→ **ABOUT THIS TASK**
After locating the line with "親子茶屋 (256, 353)", retype it and every later line exactly, stopping at the end of the records.

>>>

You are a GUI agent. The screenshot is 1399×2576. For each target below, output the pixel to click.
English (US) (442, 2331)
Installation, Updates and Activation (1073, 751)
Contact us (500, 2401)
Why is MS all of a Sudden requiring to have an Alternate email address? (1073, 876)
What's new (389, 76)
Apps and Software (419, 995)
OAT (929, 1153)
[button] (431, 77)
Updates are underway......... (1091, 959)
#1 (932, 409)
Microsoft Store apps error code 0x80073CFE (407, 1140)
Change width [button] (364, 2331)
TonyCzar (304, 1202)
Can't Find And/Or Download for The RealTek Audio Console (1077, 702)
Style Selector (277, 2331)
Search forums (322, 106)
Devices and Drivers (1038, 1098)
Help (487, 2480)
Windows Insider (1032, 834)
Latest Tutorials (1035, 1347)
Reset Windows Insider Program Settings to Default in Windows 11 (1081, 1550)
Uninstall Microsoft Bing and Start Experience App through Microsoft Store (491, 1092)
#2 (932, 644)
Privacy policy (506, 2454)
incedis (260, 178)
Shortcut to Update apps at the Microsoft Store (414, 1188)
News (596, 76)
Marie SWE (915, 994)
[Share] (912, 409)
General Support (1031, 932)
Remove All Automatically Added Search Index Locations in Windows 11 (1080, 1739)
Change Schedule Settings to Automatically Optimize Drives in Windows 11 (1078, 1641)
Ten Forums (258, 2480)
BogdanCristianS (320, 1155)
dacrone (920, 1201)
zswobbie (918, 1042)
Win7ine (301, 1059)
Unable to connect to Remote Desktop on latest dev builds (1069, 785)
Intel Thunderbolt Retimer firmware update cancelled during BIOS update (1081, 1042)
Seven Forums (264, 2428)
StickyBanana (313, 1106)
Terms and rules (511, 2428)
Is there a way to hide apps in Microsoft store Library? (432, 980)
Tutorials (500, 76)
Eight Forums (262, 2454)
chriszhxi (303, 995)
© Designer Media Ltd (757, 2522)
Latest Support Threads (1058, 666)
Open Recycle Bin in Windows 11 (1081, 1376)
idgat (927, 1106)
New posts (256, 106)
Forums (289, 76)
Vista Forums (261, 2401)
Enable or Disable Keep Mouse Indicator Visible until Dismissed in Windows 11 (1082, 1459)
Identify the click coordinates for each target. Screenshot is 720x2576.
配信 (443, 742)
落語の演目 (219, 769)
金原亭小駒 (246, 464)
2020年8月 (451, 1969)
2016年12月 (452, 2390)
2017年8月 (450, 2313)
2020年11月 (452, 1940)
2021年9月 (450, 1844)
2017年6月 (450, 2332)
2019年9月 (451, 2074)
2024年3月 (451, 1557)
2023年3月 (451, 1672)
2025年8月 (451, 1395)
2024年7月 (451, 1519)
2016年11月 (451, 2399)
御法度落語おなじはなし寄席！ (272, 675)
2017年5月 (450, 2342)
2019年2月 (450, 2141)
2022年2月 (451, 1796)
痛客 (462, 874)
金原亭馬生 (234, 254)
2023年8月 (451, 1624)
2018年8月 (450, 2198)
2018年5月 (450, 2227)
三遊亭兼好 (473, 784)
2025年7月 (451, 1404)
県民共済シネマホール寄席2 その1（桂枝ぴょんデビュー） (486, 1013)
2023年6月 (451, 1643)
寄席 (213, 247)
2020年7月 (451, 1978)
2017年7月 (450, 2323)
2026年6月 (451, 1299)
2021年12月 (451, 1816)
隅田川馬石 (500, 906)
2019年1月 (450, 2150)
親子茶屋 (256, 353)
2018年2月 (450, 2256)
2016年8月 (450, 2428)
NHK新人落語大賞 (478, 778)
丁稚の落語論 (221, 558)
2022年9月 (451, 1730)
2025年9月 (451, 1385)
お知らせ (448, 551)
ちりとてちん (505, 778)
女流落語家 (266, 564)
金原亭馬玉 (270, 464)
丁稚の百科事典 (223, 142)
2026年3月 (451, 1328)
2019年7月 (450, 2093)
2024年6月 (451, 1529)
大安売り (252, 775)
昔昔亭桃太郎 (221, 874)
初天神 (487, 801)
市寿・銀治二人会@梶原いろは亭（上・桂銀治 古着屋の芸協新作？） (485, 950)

<<<

→ **RESULT OF THE TASK**
親子茶屋 (256, 353)
2018年2月 (450, 2256)
2016年8月 (450, 2428)
NHK新人落語大賞 (478, 778)
丁稚の落語論 (221, 558)
2022年9月 (451, 1730)
2025年9月 (451, 1385)
お知らせ (448, 551)
ちりとてちん (505, 778)
女流落語家 (266, 564)
金原亭馬玉 (270, 464)
丁稚の百科事典 (223, 142)
2026年3月 (451, 1328)
2019年7月 (450, 2093)
2024年6月 (451, 1529)
大安売り (252, 775)
昔昔亭桃太郎 (221, 874)
初天神 (487, 801)
市寿・銀治二人会@梶原いろは亭（上・桂銀治 古着屋の芸協新作？） (485, 950)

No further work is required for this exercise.